Centro dello spettacolo, il corpo e quanto concerne la sue fattezze. Questo corpo esplorato con cinismo medico, un’attitudine fatta propria dalla quotidianità, scaturita forse da una ipersessualizzazione del dettaglio, dalla oggettificazione inanimata e funzionale della vividezza. Il tratto anatomico, insieme di demarcazioni biologiche segnanti, diviene sineddoche sociale, mezzo predisposto a funzione, e in quanto tale, passibile di significazione e di colpe, come per l’infertilità.
Storicamente attribuita alla donna, l’infertilità è questione anche maschile, ma non per l’ostinata volontà di volgata, non per la mentalità comune che nei secoli si è espressa in ripudi, violenze, messe a morte. E neppure l’evidenza scientifica aiuta, se in gioco è la virilità, falso mito sempre più minato, sempre più rifiutato, che dove in pericolo risponde con la violenza.
Si preferisce martoriare il corpo di madre destinato a essere carne per altrettanta carne, intimamente sentita, intimamente sempre con se portata.

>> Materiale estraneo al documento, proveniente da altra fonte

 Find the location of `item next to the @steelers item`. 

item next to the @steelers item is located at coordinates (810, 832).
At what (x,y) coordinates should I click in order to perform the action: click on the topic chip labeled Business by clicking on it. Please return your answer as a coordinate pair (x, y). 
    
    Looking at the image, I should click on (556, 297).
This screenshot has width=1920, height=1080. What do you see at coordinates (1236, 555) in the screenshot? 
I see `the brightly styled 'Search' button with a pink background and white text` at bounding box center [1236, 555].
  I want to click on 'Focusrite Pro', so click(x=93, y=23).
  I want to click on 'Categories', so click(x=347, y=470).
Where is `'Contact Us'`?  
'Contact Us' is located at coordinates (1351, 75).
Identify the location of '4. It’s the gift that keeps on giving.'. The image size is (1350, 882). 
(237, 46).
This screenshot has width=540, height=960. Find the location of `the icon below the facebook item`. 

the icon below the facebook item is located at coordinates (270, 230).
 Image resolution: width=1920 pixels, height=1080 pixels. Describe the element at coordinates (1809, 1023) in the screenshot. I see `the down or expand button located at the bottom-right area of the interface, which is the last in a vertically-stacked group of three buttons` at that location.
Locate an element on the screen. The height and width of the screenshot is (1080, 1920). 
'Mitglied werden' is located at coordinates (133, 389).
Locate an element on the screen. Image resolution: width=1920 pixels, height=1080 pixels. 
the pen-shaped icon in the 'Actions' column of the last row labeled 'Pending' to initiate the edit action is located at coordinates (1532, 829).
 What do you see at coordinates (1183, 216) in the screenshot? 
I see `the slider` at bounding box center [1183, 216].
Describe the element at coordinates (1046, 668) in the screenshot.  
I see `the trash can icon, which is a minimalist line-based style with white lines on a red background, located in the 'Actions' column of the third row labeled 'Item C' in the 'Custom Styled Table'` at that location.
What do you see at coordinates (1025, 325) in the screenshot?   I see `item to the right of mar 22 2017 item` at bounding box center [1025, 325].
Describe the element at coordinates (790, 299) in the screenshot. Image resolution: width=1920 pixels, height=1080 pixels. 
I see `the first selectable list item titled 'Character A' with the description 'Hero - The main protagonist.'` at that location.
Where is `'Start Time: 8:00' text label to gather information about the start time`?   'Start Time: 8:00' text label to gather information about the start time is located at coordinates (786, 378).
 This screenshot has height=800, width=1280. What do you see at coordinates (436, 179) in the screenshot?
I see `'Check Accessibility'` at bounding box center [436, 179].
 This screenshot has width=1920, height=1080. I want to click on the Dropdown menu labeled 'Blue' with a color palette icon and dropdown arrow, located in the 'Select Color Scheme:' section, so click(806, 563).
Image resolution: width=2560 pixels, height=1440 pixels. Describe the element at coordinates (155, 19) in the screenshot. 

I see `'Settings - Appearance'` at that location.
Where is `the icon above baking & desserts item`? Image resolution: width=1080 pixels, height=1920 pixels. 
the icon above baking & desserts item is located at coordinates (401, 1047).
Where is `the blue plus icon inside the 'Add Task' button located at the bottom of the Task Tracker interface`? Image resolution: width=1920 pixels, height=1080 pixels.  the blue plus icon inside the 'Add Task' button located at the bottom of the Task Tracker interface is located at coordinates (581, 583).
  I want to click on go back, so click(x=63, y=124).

Daniela Ioia diventa per un’ora e mezza tutte le madri di Napoli, grazie al suo proprio corpo, dove velato, dove pudicamente costretto, dove evidenziato, a scandagliare diverse modalità di essere madre o di aspirare ad essere madre, occupando ininterrottamente ma con garbo l’intera scena.
Il tutto in uno spettacolo che scorre via rapido, senza che si accusi un calo, senza che l’attenzione si distolga per un attimo dalla protagonista che sembra essere ovunque.
Che sembra poter essere chiunque.
A tratti pare di rivedere la prima Smorfia di Troisi, complici anche i richiami ad alcune celebri gag del sempre vivo esponente della napoletaneità.
Tuttavia il non detto che attraversa l’intero spettacolo renderebbe un senso di alienazione e ingabbiamento grottesco, se non vi fossero rapidi cambi di scena, umorismo ben dosato, una trasposizione caricaturale ma, a volte, ricucita sul vissuto di buona parte di Napoli.
Lo stile della Ioia è sublime. La sua fluidità nel prestarsi a modelli femminili, altrettanti stereotipi di madri, la velocità nella gestione dei cambi di scena, la reazione ad una scrittura mai stantia capace di far ridere e di far pensare,ribadisce la forza della messa in scena come modello essenziale di educazione e apprendimento. E ci dice molto sul ruolo del teatro oggi.
Il palco si presta più che mai a sviscerare meccanismi lesivi di una socialità invecchiata e infiacchita. Un insieme di relazioni spezzettate, in cui chi avrebbe la forza di parlare retrocede sotto i colpi di rinvigorite fiammate d’odio.
Una società, quindi, intollerante, capace di riconoscere la cultura e la sua forza rinnovatrice, ma anche di passarvi sopra con la sicumera e l’arroganza di urlanti slogan precostruiti.
Slogan votati all’annichilimento di istanze sempreverdi perché, nel modo più assoluto, lo status quo soddisfa pienamente tutti i propri requisiti di inamovibilità e chiusura al nuovo.
Ed è vero che si è ripresi a bruciare i libri, ad attaccare frontalmente la cultura con il beneplacito di chi non si espone.
Ma provate voi a bruciare un’idea già ardente nel vostro cervello perché vi è stata urlata, con gentilezza e moderazione, da un palco. Provate voi a bruciare il vostro senso della giustizia e della bellezza.